ISLAMABAD: The Federal Board of Revenue (FBR) has estimated collection of Rs150 billion from cigarettes industry during the current fiscal year 2019-20 against collection of Rs110 billion in the last fiscal year 2018-19.
“We will collect more taxes to the tune of Rs150 billion including Rs140 billion from two major tobacco companies and Rs10 billion from illicit tobacco as we have decided to install track and trace system to jack up our revenue collection,” FBR’s Member Inland Revenue (IR) Policy Dr Hamid Ateeq Sarwar said in a policy dialogue organised by Social Policy and Development Center (SPDC) here on today.
He said the FBR abolished three tier system and came up with two tier system and jacked up taxation rates in line with WHO requirements. This policy, he said, was aimed at achieving two objectives including reducing consumption of tobacco and increasing revenues.
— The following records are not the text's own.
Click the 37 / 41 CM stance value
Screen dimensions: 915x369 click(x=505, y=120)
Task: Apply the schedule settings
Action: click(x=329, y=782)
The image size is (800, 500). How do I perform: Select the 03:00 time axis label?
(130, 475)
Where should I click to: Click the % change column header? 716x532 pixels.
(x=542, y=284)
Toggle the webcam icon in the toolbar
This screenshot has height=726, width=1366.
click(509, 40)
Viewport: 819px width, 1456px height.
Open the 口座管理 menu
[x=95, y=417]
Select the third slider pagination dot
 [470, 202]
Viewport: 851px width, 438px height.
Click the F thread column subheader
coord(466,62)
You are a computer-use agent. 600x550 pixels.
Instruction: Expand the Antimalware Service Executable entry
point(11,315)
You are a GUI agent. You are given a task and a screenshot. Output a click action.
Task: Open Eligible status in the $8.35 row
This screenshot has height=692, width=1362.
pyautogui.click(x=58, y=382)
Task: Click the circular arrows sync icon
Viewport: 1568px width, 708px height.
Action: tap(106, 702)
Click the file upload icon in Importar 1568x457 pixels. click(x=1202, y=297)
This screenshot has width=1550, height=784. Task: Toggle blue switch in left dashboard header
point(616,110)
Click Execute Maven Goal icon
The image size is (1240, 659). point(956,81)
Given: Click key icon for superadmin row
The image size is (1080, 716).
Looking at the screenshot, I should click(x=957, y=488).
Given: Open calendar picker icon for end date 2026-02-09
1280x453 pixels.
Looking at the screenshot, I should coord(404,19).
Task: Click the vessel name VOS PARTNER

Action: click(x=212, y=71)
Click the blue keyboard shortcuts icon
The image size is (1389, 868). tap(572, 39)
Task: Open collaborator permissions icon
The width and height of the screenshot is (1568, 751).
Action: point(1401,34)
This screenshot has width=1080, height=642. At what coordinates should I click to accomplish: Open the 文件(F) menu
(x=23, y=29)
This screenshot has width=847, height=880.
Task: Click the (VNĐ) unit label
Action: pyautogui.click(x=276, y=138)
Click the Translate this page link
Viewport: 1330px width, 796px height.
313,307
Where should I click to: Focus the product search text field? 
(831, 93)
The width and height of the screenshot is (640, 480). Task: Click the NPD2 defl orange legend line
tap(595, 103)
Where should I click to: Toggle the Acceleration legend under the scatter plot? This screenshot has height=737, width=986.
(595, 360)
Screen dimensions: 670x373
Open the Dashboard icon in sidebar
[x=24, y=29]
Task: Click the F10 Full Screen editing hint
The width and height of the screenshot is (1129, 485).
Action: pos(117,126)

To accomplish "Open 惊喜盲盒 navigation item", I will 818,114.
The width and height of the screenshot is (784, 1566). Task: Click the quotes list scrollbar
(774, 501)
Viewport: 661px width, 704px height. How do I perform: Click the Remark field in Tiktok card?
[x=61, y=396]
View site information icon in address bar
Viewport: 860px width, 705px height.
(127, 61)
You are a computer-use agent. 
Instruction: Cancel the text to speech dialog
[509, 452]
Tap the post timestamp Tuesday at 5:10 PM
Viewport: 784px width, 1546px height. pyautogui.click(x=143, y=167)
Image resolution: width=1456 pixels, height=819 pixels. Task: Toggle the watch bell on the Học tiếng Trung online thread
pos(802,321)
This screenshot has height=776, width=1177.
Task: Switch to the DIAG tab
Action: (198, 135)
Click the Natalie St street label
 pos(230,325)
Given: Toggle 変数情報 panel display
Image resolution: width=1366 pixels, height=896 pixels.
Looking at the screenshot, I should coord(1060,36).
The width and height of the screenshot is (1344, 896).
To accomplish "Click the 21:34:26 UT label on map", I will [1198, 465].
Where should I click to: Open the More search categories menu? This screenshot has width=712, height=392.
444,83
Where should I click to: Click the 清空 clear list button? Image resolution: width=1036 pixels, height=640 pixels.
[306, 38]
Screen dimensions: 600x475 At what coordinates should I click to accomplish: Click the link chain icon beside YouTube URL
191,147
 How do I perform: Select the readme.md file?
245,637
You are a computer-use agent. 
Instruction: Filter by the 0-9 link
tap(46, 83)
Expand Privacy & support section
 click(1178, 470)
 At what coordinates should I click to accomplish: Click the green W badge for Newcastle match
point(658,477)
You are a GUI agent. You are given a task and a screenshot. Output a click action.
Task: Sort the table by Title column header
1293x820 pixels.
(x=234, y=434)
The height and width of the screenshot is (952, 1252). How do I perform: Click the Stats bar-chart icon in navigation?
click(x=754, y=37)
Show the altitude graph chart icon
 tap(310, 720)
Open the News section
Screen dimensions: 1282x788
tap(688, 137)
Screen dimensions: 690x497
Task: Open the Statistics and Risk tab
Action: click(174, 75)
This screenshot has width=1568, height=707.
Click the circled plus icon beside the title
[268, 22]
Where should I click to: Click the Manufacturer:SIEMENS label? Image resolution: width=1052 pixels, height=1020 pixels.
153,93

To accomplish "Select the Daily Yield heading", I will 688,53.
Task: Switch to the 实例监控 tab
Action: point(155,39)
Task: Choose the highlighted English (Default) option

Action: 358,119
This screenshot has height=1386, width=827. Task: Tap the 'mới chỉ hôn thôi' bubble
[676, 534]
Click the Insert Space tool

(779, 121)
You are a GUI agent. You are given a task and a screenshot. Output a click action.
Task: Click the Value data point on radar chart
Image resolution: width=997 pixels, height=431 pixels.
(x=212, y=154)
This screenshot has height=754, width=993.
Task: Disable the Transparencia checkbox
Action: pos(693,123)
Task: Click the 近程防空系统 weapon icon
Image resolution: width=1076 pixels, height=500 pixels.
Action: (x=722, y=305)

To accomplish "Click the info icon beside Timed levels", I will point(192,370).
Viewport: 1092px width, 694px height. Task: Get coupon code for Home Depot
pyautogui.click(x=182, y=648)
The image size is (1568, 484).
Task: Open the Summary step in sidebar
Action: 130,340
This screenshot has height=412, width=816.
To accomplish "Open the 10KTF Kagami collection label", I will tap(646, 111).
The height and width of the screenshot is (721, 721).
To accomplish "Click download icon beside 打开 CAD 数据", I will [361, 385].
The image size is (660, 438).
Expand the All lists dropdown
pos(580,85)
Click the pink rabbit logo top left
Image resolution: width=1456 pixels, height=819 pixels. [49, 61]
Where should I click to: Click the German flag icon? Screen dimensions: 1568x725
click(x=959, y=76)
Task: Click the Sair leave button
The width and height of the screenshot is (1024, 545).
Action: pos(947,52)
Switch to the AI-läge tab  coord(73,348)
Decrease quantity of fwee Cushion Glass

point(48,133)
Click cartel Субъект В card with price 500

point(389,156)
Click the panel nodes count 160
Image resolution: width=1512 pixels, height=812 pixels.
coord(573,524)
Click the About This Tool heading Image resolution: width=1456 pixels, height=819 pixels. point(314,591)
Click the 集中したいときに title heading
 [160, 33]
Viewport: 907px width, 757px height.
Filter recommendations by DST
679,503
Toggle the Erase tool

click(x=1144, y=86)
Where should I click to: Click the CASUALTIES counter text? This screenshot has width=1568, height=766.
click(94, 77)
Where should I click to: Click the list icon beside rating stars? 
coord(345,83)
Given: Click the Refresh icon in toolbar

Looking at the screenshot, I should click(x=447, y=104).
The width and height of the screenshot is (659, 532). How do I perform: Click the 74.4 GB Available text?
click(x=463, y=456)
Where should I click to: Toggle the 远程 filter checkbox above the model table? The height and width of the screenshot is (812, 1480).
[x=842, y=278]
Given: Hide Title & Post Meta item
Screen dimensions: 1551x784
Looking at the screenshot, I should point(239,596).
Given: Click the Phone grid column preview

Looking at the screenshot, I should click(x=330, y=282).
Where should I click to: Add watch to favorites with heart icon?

He said the FBR collected Rs110 billion in shape of Federal Excise Duty (FED) and GST in the last financial year 2018-19 that had ended on June 30, 2019. The FBR had collected Rs90 billion as FED and Rs20 billion in shape of GST in 2018-19.
On the other hand, the industry is expressing its fears that the abolishing of three tier system and increase in share of illicit will make it difficult for the FBR to collect the desired revenues of Rs150 billion in the current fiscal year.
Now for the current fiscal year, he said the FBR estimated to collect Rs115 billion in shape of FED and Rs25 billion as GST while the FBR would collect Rs10 billion from illicit cigarettes. He said the IMF put condition to finalise track and trace system till September and it would become operational by March 2020. He said the formal industry increased its price so the desired tax collection would be materialized.
He said the share of illicit cigarettes stood in the range of 15 to 17 percent but the formal industry took stance that it was hovering around in the range of 35 percent. He said the FBR devised its plan for six years as in first three years the revenues would be maximize and then
efforts would be made to curtail consumption in last three years. He deplored that tobacco exports were fetching peanuts so there was need to ensure value addition and earn share in exports.
He said the tax rate was brought down on GLTP (Green Leaf Threshing Plants) from Rs300 to Rs10 per kg in the last budget but the monitoring would continue to achieve the desired results. He said the GLTP would be placed in AJK. He said the FBR decided to ensure strict monitoring at Mangla for controlling smuggling of cigarettes from AJK and Army also agreed to assist us for curtailing smuggling from Sindh to Punjab.
Earlier, the SPDC also presented their findings before the participants and stated that the consumption reduced from 9 to 18 percent in recent years while revenues increased with the FBR policy so the direction of taxation policy was moving in the right direction.